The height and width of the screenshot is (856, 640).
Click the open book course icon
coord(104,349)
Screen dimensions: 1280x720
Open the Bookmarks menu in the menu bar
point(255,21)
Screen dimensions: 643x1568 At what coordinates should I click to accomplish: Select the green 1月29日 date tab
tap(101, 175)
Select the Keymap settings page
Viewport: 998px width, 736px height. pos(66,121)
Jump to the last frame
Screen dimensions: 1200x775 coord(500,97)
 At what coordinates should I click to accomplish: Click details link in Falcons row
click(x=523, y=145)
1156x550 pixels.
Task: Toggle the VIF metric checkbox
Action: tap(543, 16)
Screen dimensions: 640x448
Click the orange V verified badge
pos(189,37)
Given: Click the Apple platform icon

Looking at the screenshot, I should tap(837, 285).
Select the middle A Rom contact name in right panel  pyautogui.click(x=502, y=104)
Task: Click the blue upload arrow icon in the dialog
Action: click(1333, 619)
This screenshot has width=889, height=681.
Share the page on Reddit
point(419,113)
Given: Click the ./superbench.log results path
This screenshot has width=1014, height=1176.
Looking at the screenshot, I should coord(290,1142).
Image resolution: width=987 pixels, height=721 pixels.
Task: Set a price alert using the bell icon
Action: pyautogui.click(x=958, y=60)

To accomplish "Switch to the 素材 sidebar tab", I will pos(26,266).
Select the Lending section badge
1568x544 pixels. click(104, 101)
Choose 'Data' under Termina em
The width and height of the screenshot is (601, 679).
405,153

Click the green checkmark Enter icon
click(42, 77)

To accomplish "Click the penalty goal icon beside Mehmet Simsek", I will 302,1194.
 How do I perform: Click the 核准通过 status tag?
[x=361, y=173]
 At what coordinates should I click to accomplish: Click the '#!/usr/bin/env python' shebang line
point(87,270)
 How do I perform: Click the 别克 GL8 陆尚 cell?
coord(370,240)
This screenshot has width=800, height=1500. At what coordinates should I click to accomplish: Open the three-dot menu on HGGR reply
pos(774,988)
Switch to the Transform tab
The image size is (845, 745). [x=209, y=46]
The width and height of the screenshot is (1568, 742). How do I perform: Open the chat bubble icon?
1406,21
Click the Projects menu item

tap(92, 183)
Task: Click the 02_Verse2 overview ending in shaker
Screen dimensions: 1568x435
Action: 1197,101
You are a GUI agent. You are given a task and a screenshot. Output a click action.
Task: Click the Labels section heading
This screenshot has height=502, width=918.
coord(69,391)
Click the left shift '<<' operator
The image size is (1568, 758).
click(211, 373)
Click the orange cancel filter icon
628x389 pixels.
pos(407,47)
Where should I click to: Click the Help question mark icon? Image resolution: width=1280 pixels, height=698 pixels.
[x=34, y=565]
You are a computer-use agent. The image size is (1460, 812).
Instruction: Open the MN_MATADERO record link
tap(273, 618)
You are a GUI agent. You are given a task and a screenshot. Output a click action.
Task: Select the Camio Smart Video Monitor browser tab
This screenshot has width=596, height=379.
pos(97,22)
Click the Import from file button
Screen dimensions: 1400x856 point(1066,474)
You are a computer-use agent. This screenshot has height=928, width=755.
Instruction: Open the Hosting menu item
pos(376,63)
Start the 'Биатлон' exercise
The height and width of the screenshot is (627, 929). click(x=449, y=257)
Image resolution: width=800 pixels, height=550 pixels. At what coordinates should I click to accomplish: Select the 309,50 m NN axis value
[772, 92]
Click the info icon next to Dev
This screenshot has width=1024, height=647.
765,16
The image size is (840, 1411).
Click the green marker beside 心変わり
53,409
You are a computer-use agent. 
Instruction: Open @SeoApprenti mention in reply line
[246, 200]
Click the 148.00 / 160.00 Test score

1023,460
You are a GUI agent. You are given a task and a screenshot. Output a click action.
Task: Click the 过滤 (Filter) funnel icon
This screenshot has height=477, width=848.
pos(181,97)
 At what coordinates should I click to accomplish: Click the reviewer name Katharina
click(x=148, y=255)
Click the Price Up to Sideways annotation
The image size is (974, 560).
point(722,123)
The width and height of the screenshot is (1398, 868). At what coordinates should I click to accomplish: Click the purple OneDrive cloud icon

━━━━━━━━━━━━━━━━

### Task objective:
All of the data shown above should be printed exactly as given.

### Solution to the problem:
The height and width of the screenshot is (856, 640).
Click the open book course icon
coord(104,349)
Screen dimensions: 1280x720
Open the Bookmarks menu in the menu bar
point(255,21)
Screen dimensions: 643x1568 At what coordinates should I click to accomplish: Select the green 1月29日 date tab
tap(101, 175)
Select the Keymap settings page
Viewport: 998px width, 736px height. pos(66,121)
Jump to the last frame
Screen dimensions: 1200x775 coord(500,97)
 At what coordinates should I click to accomplish: Click details link in Falcons row
click(x=523, y=145)
1156x550 pixels.
Task: Toggle the VIF metric checkbox
Action: tap(543, 16)
Screen dimensions: 640x448
Click the orange V verified badge
pos(189,37)
Given: Click the Apple platform icon

Looking at the screenshot, I should tap(837, 285).
Select the middle A Rom contact name in right panel  pyautogui.click(x=502, y=104)
Task: Click the blue upload arrow icon in the dialog
Action: click(1333, 619)
This screenshot has width=889, height=681.
Share the page on Reddit
point(419,113)
Given: Click the ./superbench.log results path
This screenshot has width=1014, height=1176.
Looking at the screenshot, I should coord(290,1142).
Image resolution: width=987 pixels, height=721 pixels.
Task: Set a price alert using the bell icon
Action: pyautogui.click(x=958, y=60)

To accomplish "Switch to the 素材 sidebar tab", I will pos(26,266).
Select the Lending section badge
1568x544 pixels. click(104, 101)
Choose 'Data' under Termina em
The width and height of the screenshot is (601, 679).
405,153

Click the green checkmark Enter icon
click(42, 77)

To accomplish "Click the penalty goal icon beside Mehmet Simsek", I will 302,1194.
 How do I perform: Click the 核准通过 status tag?
[x=361, y=173]
 At what coordinates should I click to accomplish: Click the '#!/usr/bin/env python' shebang line
point(87,270)
 How do I perform: Click the 别克 GL8 陆尚 cell?
coord(370,240)
This screenshot has width=800, height=1500. At what coordinates should I click to accomplish: Open the three-dot menu on HGGR reply
pos(774,988)
Switch to the Transform tab
The image size is (845, 745). [x=209, y=46]
The width and height of the screenshot is (1568, 742). How do I perform: Open the chat bubble icon?
1406,21
Click the Projects menu item

tap(92, 183)
Task: Click the 02_Verse2 overview ending in shaker
Screen dimensions: 1568x435
Action: 1197,101
You are a GUI agent. You are given a task and a screenshot. Output a click action.
Task: Click the Labels section heading
This screenshot has height=502, width=918.
coord(69,391)
Click the left shift '<<' operator
The image size is (1568, 758).
click(211, 373)
Click the orange cancel filter icon
628x389 pixels.
pos(407,47)
Where should I click to: Click the Help question mark icon? Image resolution: width=1280 pixels, height=698 pixels.
[x=34, y=565]
You are a computer-use agent. The image size is (1460, 812).
Instruction: Open the MN_MATADERO record link
tap(273, 618)
You are a GUI agent. You are given a task and a screenshot. Output a click action.
Task: Select the Camio Smart Video Monitor browser tab
This screenshot has width=596, height=379.
pos(97,22)
Click the Import from file button
Screen dimensions: 1400x856 point(1066,474)
You are a computer-use agent. This screenshot has height=928, width=755.
Instruction: Open the Hosting menu item
pos(376,63)
Start the 'Биатлон' exercise
The height and width of the screenshot is (627, 929). click(x=449, y=257)
Image resolution: width=800 pixels, height=550 pixels. At what coordinates should I click to accomplish: Select the 309,50 m NN axis value
[772, 92]
Click the info icon next to Dev
This screenshot has width=1024, height=647.
765,16
The image size is (840, 1411).
Click the green marker beside 心変わり
53,409
You are a computer-use agent. 
Instruction: Open @SeoApprenti mention in reply line
[246, 200]
Click the 148.00 / 160.00 Test score

1023,460
You are a GUI agent. You are given a task and a screenshot. Output a click action.
Task: Click the 过滤 (Filter) funnel icon
This screenshot has height=477, width=848.
pos(181,97)
 At what coordinates should I click to accomplish: Click the reviewer name Katharina
click(x=148, y=255)
Click the Price Up to Sideways annotation
The image size is (974, 560).
point(722,123)
The width and height of the screenshot is (1398, 868). At what coordinates should I click to accomplish: Click the purple OneDrive cloud icon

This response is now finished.